This was the same area that my mom had grown up in both before and after the War—
long before the current boon of highrises and sky scrappers.
She and my aunt would make their way along the same sidewalk we were passing,
on their to school each day.

My dad and mom’s houses still stand on a nearby small side street.

We had made our loop and were headed home when we stopped for a red light at the large
intersection between Lenox and Phipps Malls.
There are probably 6 lanes of traffic here and it is a very busy
and a very congested area.

Suddenly, in the dark, a team of young black boys popped up on both sides of our vehicle
bamming on the windows holding up bottles of water.

My son was so taken off guard, it scared him to death.
Both my daughter-in-law and I were familiar with these “waterboys”
as we’d each encountered them…albeit in broad daylight where things
are more readily seen.

These kids had on dark clothing, the street lighting was minimal at best and they
were more than reckless as they darted in and out of the moving traffic.
Traffic that most likely did not even see them…before it would be too
late and potentially deadly.

My son kept motioning to the boys to move on as we weren’t interested in buying water
at 9 PM on a Friday night.
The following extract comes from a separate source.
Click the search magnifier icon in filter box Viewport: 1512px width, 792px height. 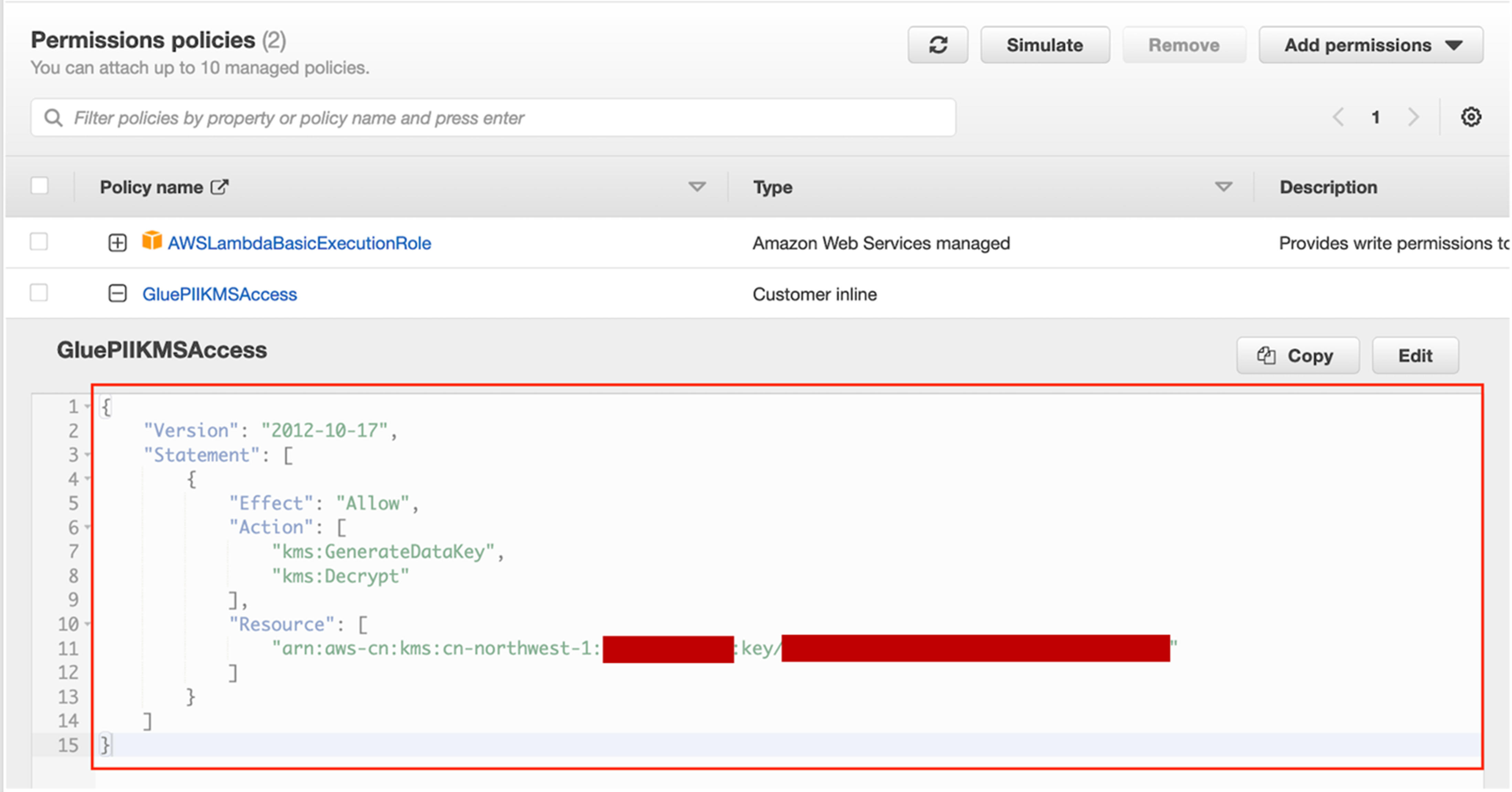[53, 118]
He kept repeating through the rolled-up window
“No buddy, no thank you”…
I was in the back seat sandwiched in-between both kids in their car seats when
one of the boys tried opening the door where my 14th-month-old grandson sat.

What would have happened had the doors been unlocked?

Thankfully the light turned green and the kids quickly moved on to the car behind us as
we made a hasty retreat.

My son was so disturbed and shook up because he knew that he could have easily run over
one of the boys as they did not care that they were weaving in front of and
in between moving vehicles.

I told him that they do the same thing near the airport but I’ve only encountered them
during daylight hours.

Once home he did a little investigating and discovered that these waterboys
are also known as ‘Atlanta’s yummies’.
They are kids that gang handlers put out on the streets to see what they can hustle while
also peddling water.

Atlanta’s mayor, Keisha Lance Bottoms has made it known that she feels that these kids
are just trying to make a few dollars in order to make ends meet at home.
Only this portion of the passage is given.